──────── PROVIDED DATA

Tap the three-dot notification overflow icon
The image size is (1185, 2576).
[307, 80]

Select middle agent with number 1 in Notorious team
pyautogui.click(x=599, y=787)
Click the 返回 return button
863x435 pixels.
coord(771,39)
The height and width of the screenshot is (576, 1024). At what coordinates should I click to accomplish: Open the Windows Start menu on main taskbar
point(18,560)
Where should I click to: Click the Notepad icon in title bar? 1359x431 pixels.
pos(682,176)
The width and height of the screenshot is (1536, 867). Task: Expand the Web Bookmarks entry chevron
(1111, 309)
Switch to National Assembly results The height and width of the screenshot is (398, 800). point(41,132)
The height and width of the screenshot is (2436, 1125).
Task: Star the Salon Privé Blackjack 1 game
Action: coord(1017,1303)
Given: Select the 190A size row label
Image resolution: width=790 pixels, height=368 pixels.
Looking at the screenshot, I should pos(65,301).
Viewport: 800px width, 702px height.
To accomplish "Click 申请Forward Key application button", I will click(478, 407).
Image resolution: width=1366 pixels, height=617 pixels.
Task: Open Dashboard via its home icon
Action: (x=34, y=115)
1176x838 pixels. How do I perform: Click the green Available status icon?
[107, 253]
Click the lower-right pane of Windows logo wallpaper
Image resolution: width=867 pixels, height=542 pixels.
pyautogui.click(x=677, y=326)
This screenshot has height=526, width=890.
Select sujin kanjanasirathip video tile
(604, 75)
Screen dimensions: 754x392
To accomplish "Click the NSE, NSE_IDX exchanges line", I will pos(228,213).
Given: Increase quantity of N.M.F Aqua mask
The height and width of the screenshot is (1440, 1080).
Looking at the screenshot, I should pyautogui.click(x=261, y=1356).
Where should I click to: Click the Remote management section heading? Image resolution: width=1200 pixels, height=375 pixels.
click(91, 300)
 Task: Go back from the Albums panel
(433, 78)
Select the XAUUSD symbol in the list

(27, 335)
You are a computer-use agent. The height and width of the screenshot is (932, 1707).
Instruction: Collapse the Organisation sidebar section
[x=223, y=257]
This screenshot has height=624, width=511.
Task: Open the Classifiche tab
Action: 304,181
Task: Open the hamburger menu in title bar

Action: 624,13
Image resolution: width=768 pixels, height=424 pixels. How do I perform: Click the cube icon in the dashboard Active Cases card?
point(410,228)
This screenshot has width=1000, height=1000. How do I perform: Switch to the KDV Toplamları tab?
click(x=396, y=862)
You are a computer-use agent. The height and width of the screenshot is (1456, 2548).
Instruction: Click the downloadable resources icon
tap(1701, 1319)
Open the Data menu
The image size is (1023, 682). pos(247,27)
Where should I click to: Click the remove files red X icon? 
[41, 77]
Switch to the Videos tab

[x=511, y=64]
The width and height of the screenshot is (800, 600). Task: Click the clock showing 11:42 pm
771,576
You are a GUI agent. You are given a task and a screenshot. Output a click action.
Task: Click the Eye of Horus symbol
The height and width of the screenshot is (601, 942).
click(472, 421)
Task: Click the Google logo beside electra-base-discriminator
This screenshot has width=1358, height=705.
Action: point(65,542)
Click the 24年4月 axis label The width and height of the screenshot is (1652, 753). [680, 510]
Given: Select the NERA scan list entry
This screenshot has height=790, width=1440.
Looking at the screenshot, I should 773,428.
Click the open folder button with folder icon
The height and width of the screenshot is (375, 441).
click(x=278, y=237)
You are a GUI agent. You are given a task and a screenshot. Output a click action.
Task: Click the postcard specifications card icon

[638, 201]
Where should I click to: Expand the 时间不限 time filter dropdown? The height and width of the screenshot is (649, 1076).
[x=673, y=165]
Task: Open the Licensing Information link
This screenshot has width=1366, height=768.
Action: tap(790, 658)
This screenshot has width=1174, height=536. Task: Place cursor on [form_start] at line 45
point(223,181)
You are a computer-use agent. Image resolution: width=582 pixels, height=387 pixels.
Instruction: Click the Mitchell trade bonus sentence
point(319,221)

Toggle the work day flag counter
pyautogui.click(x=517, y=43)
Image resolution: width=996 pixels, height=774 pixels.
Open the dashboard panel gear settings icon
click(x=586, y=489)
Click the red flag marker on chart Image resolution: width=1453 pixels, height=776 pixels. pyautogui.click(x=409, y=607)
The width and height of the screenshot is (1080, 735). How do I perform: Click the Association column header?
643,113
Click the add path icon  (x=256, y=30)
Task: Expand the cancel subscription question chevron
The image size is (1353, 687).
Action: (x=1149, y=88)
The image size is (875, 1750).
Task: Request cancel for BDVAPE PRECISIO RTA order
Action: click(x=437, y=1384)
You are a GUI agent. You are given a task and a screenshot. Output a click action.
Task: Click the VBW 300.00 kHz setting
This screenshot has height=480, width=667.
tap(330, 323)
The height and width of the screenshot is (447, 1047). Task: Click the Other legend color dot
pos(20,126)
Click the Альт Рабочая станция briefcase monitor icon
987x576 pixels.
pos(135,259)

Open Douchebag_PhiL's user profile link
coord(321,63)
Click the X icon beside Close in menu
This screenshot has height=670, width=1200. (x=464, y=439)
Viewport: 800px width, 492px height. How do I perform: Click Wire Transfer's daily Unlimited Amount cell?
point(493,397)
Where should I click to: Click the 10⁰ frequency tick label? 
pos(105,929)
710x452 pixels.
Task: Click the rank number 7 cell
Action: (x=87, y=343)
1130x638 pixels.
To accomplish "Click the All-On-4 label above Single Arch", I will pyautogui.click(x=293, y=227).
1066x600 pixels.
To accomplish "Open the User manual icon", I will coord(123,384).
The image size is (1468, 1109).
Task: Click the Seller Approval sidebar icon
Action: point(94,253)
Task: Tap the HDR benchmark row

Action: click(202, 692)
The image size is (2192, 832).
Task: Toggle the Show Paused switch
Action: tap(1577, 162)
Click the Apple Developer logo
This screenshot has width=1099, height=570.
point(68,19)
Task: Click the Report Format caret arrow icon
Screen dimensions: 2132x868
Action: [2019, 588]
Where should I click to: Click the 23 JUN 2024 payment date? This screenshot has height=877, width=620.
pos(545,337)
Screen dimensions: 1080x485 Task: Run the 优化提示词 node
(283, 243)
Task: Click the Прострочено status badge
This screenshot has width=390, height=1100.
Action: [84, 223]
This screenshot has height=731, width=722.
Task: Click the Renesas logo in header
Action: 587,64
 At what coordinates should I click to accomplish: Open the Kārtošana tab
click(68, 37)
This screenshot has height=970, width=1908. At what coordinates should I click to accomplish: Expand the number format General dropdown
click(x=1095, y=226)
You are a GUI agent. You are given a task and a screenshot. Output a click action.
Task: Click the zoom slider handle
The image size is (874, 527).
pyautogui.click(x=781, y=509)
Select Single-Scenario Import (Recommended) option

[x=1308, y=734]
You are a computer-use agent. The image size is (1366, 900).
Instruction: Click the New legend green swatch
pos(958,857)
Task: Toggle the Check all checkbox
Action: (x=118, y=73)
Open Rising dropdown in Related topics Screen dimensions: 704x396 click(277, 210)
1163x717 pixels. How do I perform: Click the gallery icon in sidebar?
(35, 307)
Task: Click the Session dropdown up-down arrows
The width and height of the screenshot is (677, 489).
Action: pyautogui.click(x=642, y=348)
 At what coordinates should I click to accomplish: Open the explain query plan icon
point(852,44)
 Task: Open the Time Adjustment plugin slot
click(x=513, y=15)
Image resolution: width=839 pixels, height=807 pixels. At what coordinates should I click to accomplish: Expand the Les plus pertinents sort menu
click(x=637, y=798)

────────────────

◆ TASK BRIEF
Would you please copy out every line of the data exactly?

◆ RESPONSE TO THIS TASK
Tap the three-dot notification overflow icon
The image size is (1185, 2576).
[307, 80]

Select middle agent with number 1 in Notorious team
pyautogui.click(x=599, y=787)
Click the 返回 return button
863x435 pixels.
coord(771,39)
The height and width of the screenshot is (576, 1024). At what coordinates should I click to accomplish: Open the Windows Start menu on main taskbar
point(18,560)
Where should I click to: Click the Notepad icon in title bar? 1359x431 pixels.
pos(682,176)
The width and height of the screenshot is (1536, 867). Task: Expand the Web Bookmarks entry chevron
(1111, 309)
Switch to National Assembly results The height and width of the screenshot is (398, 800). point(41,132)
The height and width of the screenshot is (2436, 1125).
Task: Star the Salon Privé Blackjack 1 game
Action: coord(1017,1303)
Given: Select the 190A size row label
Image resolution: width=790 pixels, height=368 pixels.
Looking at the screenshot, I should pos(65,301).
Viewport: 800px width, 702px height.
To accomplish "Click 申请Forward Key application button", I will click(478, 407).
Image resolution: width=1366 pixels, height=617 pixels.
Task: Open Dashboard via its home icon
Action: (x=34, y=115)
1176x838 pixels. How do I perform: Click the green Available status icon?
[107, 253]
Click the lower-right pane of Windows logo wallpaper
Image resolution: width=867 pixels, height=542 pixels.
pyautogui.click(x=677, y=326)
This screenshot has height=526, width=890.
Select sujin kanjanasirathip video tile
(604, 75)
Screen dimensions: 754x392
To accomplish "Click the NSE, NSE_IDX exchanges line", I will pos(228,213).
Given: Increase quantity of N.M.F Aqua mask
The height and width of the screenshot is (1440, 1080).
Looking at the screenshot, I should pyautogui.click(x=261, y=1356).
Where should I click to: Click the Remote management section heading? Image resolution: width=1200 pixels, height=375 pixels.
click(91, 300)
 Task: Go back from the Albums panel
(433, 78)
Select the XAUUSD symbol in the list

(27, 335)
You are a computer-use agent. The height and width of the screenshot is (932, 1707).
Instruction: Collapse the Organisation sidebar section
[x=223, y=257]
This screenshot has height=624, width=511.
Task: Open the Classifiche tab
Action: 304,181
Task: Open the hamburger menu in title bar

Action: 624,13
Image resolution: width=768 pixels, height=424 pixels. How do I perform: Click the cube icon in the dashboard Active Cases card?
point(410,228)
This screenshot has width=1000, height=1000. How do I perform: Switch to the KDV Toplamları tab?
click(x=396, y=862)
You are a computer-use agent. The height and width of the screenshot is (1456, 2548).
Instruction: Click the downloadable resources icon
tap(1701, 1319)
Open the Data menu
The image size is (1023, 682). pos(247,27)
Where should I click to: Click the remove files red X icon? 
[41, 77]
Switch to the Videos tab

[x=511, y=64]
The width and height of the screenshot is (800, 600). Task: Click the clock showing 11:42 pm
771,576
You are a GUI agent. You are given a task and a screenshot. Output a click action.
Task: Click the Eye of Horus symbol
The height and width of the screenshot is (601, 942).
click(472, 421)
Task: Click the Google logo beside electra-base-discriminator
This screenshot has width=1358, height=705.
Action: point(65,542)
Click the 24年4月 axis label The width and height of the screenshot is (1652, 753). [680, 510]
Given: Select the NERA scan list entry
This screenshot has height=790, width=1440.
Looking at the screenshot, I should 773,428.
Click the open folder button with folder icon
The height and width of the screenshot is (375, 441).
click(x=278, y=237)
You are a GUI agent. You are given a task and a screenshot. Output a click action.
Task: Click the postcard specifications card icon

[638, 201]
Where should I click to: Expand the 时间不限 time filter dropdown? The height and width of the screenshot is (649, 1076).
[x=673, y=165]
Task: Open the Licensing Information link
This screenshot has width=1366, height=768.
Action: tap(790, 658)
This screenshot has width=1174, height=536. Task: Place cursor on [form_start] at line 45
point(223,181)
You are a computer-use agent. Image resolution: width=582 pixels, height=387 pixels.
Instruction: Click the Mitchell trade bonus sentence
point(319,221)

Toggle the work day flag counter
pyautogui.click(x=517, y=43)
Image resolution: width=996 pixels, height=774 pixels.
Open the dashboard panel gear settings icon
click(x=586, y=489)
Click the red flag marker on chart Image resolution: width=1453 pixels, height=776 pixels. pyautogui.click(x=409, y=607)
The width and height of the screenshot is (1080, 735). How do I perform: Click the Association column header?
643,113
Click the add path icon  (x=256, y=30)
Task: Expand the cancel subscription question chevron
The image size is (1353, 687).
Action: (x=1149, y=88)
The image size is (875, 1750).
Task: Request cancel for BDVAPE PRECISIO RTA order
Action: click(x=437, y=1384)
You are a GUI agent. You are given a task and a screenshot. Output a click action.
Task: Click the VBW 300.00 kHz setting
This screenshot has height=480, width=667.
tap(330, 323)
The height and width of the screenshot is (447, 1047). Task: Click the Other legend color dot
pos(20,126)
Click the Альт Рабочая станция briefcase monitor icon
987x576 pixels.
pos(135,259)

Open Douchebag_PhiL's user profile link
coord(321,63)
Click the X icon beside Close in menu
This screenshot has height=670, width=1200. (x=464, y=439)
Viewport: 800px width, 492px height. How do I perform: Click Wire Transfer's daily Unlimited Amount cell?
point(493,397)
Where should I click to: Click the 10⁰ frequency tick label? 
pos(105,929)
710x452 pixels.
Task: Click the rank number 7 cell
Action: (x=87, y=343)
1130x638 pixels.
To accomplish "Click the All-On-4 label above Single Arch", I will pyautogui.click(x=293, y=227).
1066x600 pixels.
To accomplish "Open the User manual icon", I will coord(123,384).
The image size is (1468, 1109).
Task: Click the Seller Approval sidebar icon
Action: point(94,253)
Task: Tap the HDR benchmark row

Action: click(202, 692)
The image size is (2192, 832).
Task: Toggle the Show Paused switch
Action: tap(1577, 162)
Click the Apple Developer logo
This screenshot has width=1099, height=570.
point(68,19)
Task: Click the Report Format caret arrow icon
Screen dimensions: 2132x868
Action: [2019, 588]
Where should I click to: Click the 23 JUN 2024 payment date? This screenshot has height=877, width=620.
pos(545,337)
Screen dimensions: 1080x485 Task: Run the 优化提示词 node
(283, 243)
Task: Click the Прострочено status badge
This screenshot has width=390, height=1100.
Action: [84, 223]
This screenshot has height=731, width=722.
Task: Click the Renesas logo in header
Action: 587,64
 At what coordinates should I click to accomplish: Open the Kārtošana tab
click(68, 37)
This screenshot has height=970, width=1908. At what coordinates should I click to accomplish: Expand the number format General dropdown
click(x=1095, y=226)
You are a GUI agent. You are given a task and a screenshot. Output a click action.
Task: Click the zoom slider handle
The image size is (874, 527).
pyautogui.click(x=781, y=509)
Select Single-Scenario Import (Recommended) option

[x=1308, y=734]
You are a computer-use agent. The image size is (1366, 900).
Instruction: Click the New legend green swatch
pos(958,857)
Task: Toggle the Check all checkbox
Action: (x=118, y=73)
Open Rising dropdown in Related topics Screen dimensions: 704x396 click(277, 210)
1163x717 pixels. How do I perform: Click the gallery icon in sidebar?
(35, 307)
Task: Click the Session dropdown up-down arrows
The width and height of the screenshot is (677, 489).
Action: pyautogui.click(x=642, y=348)
 At what coordinates should I click to accomplish: Open the explain query plan icon
point(852,44)
 Task: Open the Time Adjustment plugin slot
click(x=513, y=15)
Image resolution: width=839 pixels, height=807 pixels. At what coordinates should I click to accomplish: Expand the Les plus pertinents sort menu
click(x=637, y=798)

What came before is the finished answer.